Tuesday, November 16, 2010

Everyone Is Clones

The people behind the Indie Games Winter Uprising are promising to provide an alternative to the “massage apps, clones and garbage” that (apparently) make up the bulk of the Xbox Indie Games Marketplace. Let’s set aside for a moment the sour grapes underlying the whole premise (which again undermines the notion, beloved of game journalists, that indie devs are a bunch of cool guys who are above the usual games industry nonsense). What’s so bad about being a clone?

Try to think of a completely new style of game. Go on, really try. Don’t just mix genres, or come up with a scenario that nobody has used within an existing genre. No, try to think of something that nobody has ever done.

Can’t do it? Don’t feel bad, most people can’t. Moreover, most people don’t really want to, including the people who developed the Winter Uprising’s line-up of shooters, RPGs and adventure games. They were happy to work within existing genres, but they also seem happy to take cheap-shots at others for doing the same.

There’s nothing wrong with being a “clone.” For years, all first person shooters were called “Doom clones,” even by people who liked them. Dungeon-crawls like Shiren the Wanderer and Zettai Hero Project are called “Roguelikes” because they’re like Rogue, the progenitor of that particular type of RPG. If you wanted, you could call the seemingly endless parade of modern dual-stick shooters “Robotron 2084 clones.”

None of this is insulting. People like Shigeru Miyamoto, David Crane, John Romero and John Carmack, Roberta Williams, and so on weren’t necessarily the most creative game designers of their time—they were just in the right place at the right time to get their ideas out there first. That others explored the same concepts after them may make them “clones” in a strict sense, but it doesn’t necessarily make them uncreative.

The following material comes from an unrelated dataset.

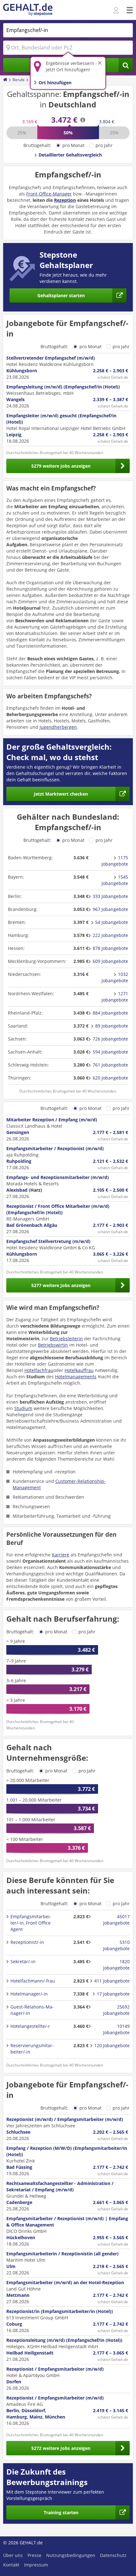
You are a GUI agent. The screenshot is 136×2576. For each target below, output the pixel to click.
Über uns (13, 2555)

People who think that being unoriginal is necessarily bad are deluding themselves in a couple of ways. First, they think it’s possible to do something that nobody has ever thought of before. Miyamoto’s game designs are original as far as games go, but they borrow ideas from popular fiction like King Kong and Alice in Wonderland. Second, they’re ignoring the long artistic tradition of imposing limits in order to spur creativity. Are poetic forms like the sonnet less creative than free verse? If you’ve ever attended a bad poetry slam, you know the answer.

As for massage apps, Justin Le Clair’s original entry into the genre, Rumble Massage, was just that—original. It was followed by a number of clones, and while I haven’t played any of them, I’m willing to accept that most of them are garbage. But it’s not necessarily true that all of them are.

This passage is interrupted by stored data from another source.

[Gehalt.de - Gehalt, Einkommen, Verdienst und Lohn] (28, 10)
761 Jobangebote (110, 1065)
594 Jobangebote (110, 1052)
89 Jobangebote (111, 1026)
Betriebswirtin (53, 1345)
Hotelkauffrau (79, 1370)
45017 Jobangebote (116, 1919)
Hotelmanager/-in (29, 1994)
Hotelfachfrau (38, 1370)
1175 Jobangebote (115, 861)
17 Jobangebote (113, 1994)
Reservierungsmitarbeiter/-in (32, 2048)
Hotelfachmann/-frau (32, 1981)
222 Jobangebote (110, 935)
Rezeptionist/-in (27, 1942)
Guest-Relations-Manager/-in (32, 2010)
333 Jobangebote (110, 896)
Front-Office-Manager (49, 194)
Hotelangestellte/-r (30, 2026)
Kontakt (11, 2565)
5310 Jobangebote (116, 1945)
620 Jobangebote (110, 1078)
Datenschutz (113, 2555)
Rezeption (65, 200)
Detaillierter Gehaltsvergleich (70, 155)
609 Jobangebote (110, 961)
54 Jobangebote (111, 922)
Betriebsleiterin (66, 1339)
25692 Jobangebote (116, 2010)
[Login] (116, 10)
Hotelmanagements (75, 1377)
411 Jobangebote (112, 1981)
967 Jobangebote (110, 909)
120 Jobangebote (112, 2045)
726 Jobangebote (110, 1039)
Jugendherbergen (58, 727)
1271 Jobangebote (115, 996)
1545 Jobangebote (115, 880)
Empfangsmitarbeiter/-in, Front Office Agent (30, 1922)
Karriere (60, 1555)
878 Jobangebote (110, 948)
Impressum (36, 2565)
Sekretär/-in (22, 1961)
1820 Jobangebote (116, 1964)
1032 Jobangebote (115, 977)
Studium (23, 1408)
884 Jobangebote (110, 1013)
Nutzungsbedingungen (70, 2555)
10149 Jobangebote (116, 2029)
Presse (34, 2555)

So what is the uprising really against, since it clearly isn’t really against clones. If it’s against low quality, then more power to those behind it, but they’re being elitists by pretending that it’s impossible for certain products (e.g. massage apps) to be high quality. And if what they really want is for XBIG to contain nothing but traditional gaming experiences (like RPGs and shooters), then they’re actually against originality, since those traditional games are, by definition, derivative.

Anyone who is enthusiastic enough to make a game is probably enthusiastic about games in general, and therefore can’t help but be inspired by the work of others. In other words, everyone is ripping off something, and there’s nothing wrong with that. But there is something wrong with slamming your peers for a lack of originality while promoting your own entries into well-worn genres as somehow better.